The majority of multi-spanning membrane proteins are co-translationally inserted into the bilayer by the Sec pathway. An important subset of membrane proteins have globular, cofactor-containing extracytoplasmic domains requiring the dual action of the co-translational Sec and post-translational Tat pathways for integration. Here, we identify further unexplored families of membrane proteins that are dual Sec-Tat-targeted. We establish that a predicted heme-molybdenum cofactor-containing protein, and a complex polyferredoxin, each require the concerted action of two translocases for their assembly. We determine that the mechanism of handover from Sec to Tat pathway requires the relatively low hydrophobicity of the Tat-dependent transmembrane domain. This, coupled with the presence of C-terminal positive charges, results in abortive insertion of this transmembrane domain by the Sec pathway and its subsequent release at the cytoplasmic side of the membrane. Together, our data points to a simple unifying mechanism governing the assembly of dual targeted membrane proteins.

A unifying mechanism for the biogenesis of prokaryotic membrane proteins co-operatively integrated by the Sec and Tat pathways

The vast majority of polytopic membrane proteins are inserted into the cytoplasmic membrane of prokaryotes by the general secretory (Sec) pathway.

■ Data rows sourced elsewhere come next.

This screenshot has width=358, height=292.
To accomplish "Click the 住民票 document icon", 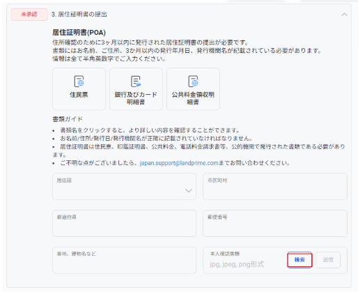I will coord(79,81).
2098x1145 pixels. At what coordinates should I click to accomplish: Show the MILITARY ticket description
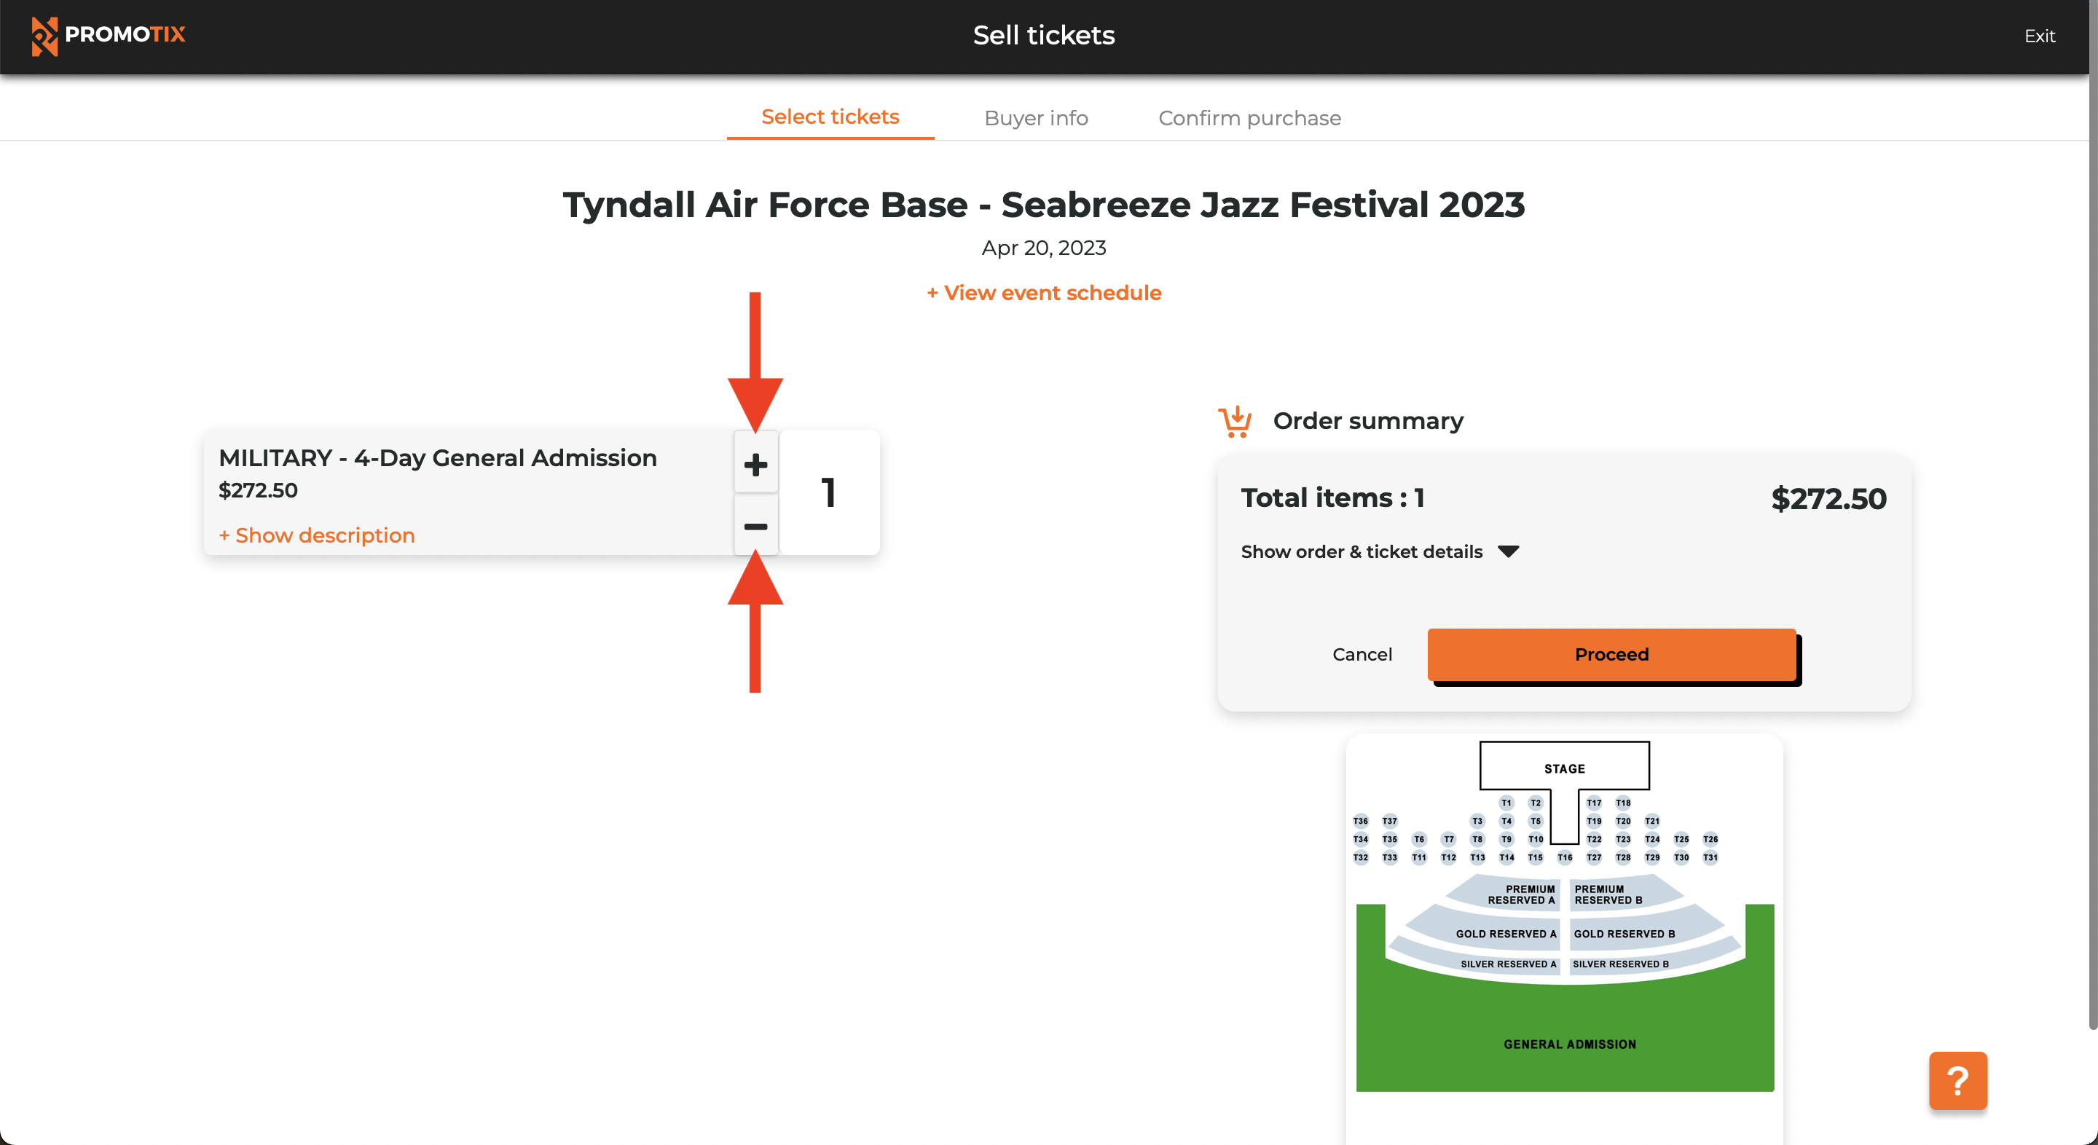(x=316, y=535)
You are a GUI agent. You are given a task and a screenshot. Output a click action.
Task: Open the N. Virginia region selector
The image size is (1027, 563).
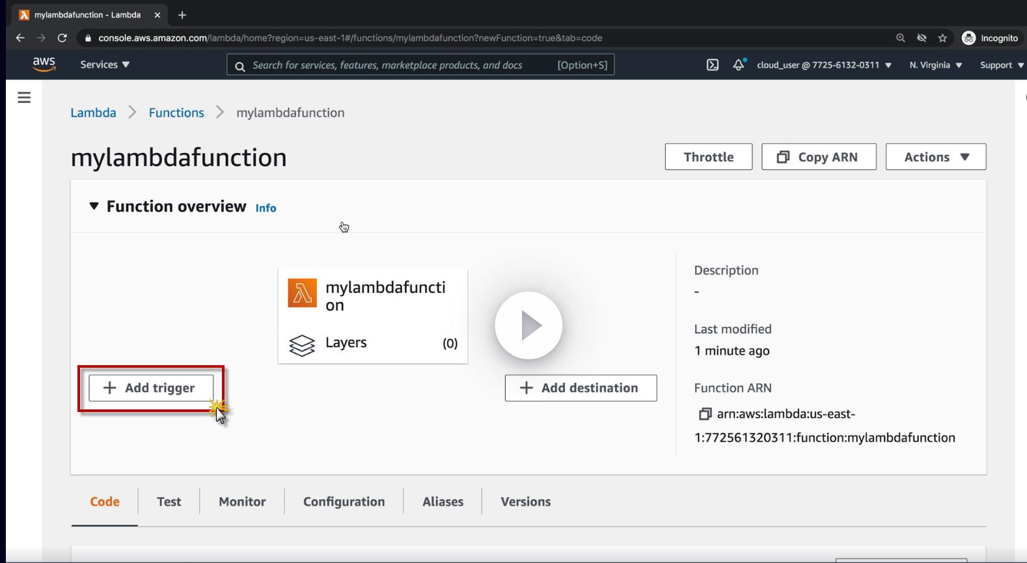tap(935, 65)
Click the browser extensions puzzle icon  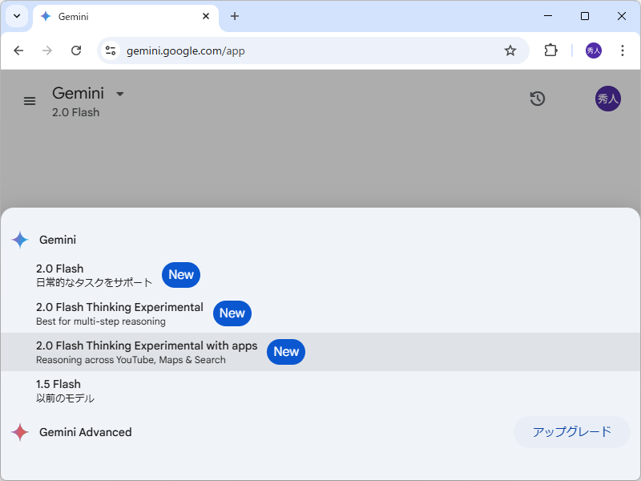(550, 50)
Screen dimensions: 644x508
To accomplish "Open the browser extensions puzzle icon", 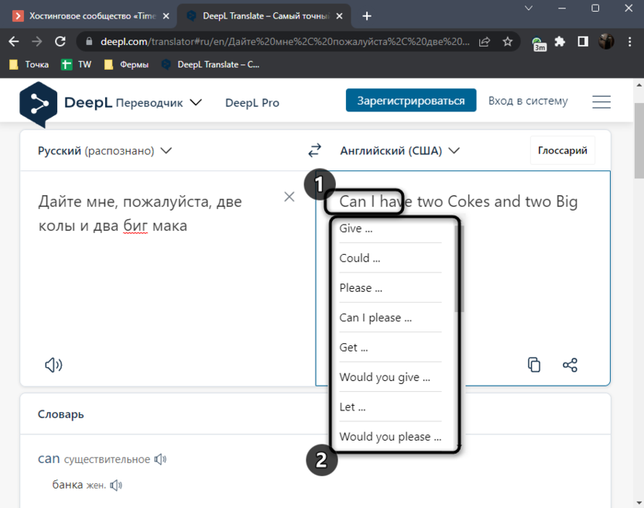I will coord(560,42).
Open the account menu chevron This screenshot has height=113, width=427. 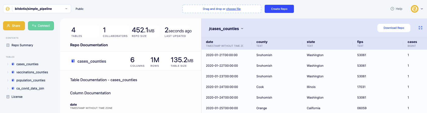pyautogui.click(x=422, y=9)
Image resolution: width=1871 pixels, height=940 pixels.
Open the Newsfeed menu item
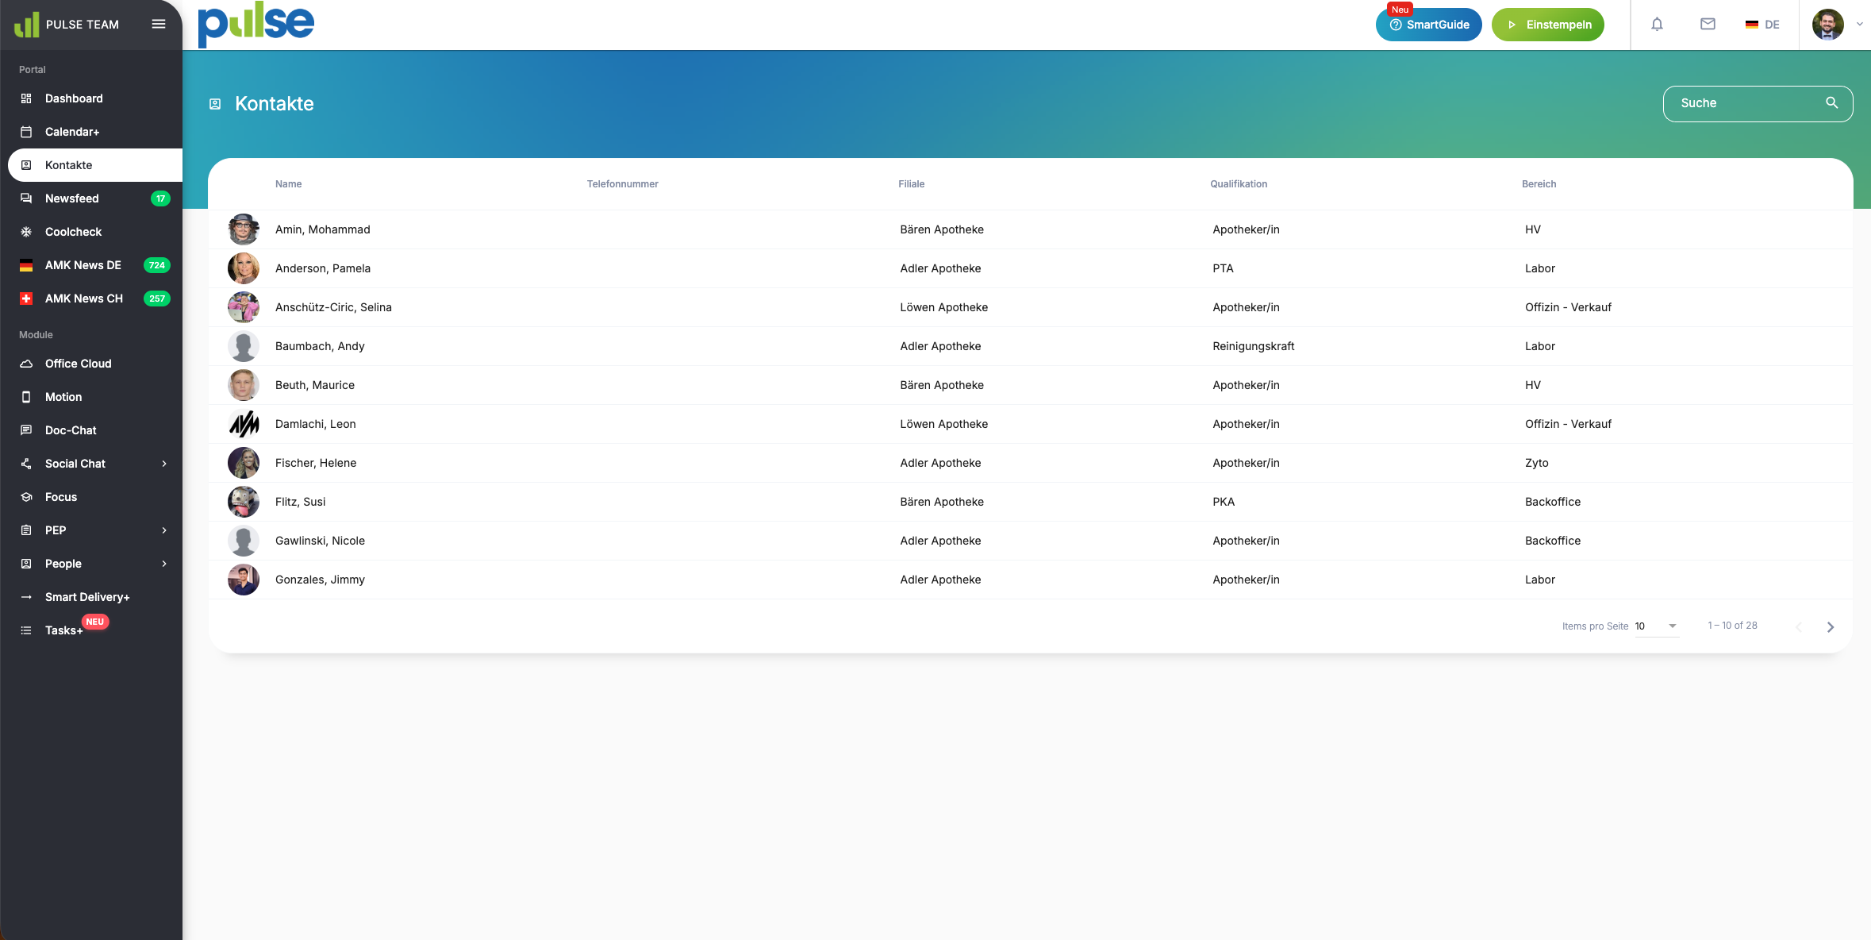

However, a subset of monotopic proteins that contain non-covalently-bound redox cofactors depend on the twin-arginine translocase (Tat) machinery for membrane integration. Recently actinobacterial Rieske iron-sulfur cluster-containing proteins were identified as an unusual class of membrane proteins that require both the Sec and Tat pathways for the insertion of their three transmembrane domains (TMDs). The Sec pathway inserts the first two TMDs of these proteins co-translationally, but releases the polypeptide prior to the integration of TMD3 to allow folding of the cofactor-containing domain and its translocation by Tat. Here we have investigated features of the Streptomyces coelicolor Rieske polypeptide that modulate its interaction with the Sec and Tat machineries. Mutagenesis of a highly conserved loop region between Sec-dependent TMD2 and Tat-dependent TMD3 shows that it plays no significant role in coordinating the activities of the two translocases, but that a minimum loop length of approximately eight amino acids is required for the Tat machinery to recognise TMD3. Instead we show that a combination of relatively low hydrophobicity of TMD3, coupled with the presence of C-terminal positively-charged amino acids, results in abortive insertion of TMD3 by the Sec pathway and its release at the cytoplasmic side of the membrane. Bioinformatic analysis identified two further families of polytopic membrane proteins that share features of dual Sec-Tat-targeted membrane proteins. A predicted heme-molybdenum cofactor-containing protein with five TMDs, and a polyferredoxin also with five predicted TMDs, are encoded across bacterial and archaeal genomes. We demonstrate that membrane insertion of representatives of each of these newly-identified protein families is dependent on more than one protein translocase, with the Tat machinery recognising TMD5. Importantly, the combination of low hydrophobicity of the final TMD and the presence of multiple C-terminal positive charges that serve as critical Sec-release features for the actinobacterial Rieske protein also dictate Sec release in these further protein families. Therefore we conclude that a simple unifying mechanism governs the assembly of dual targeted membrane proteins.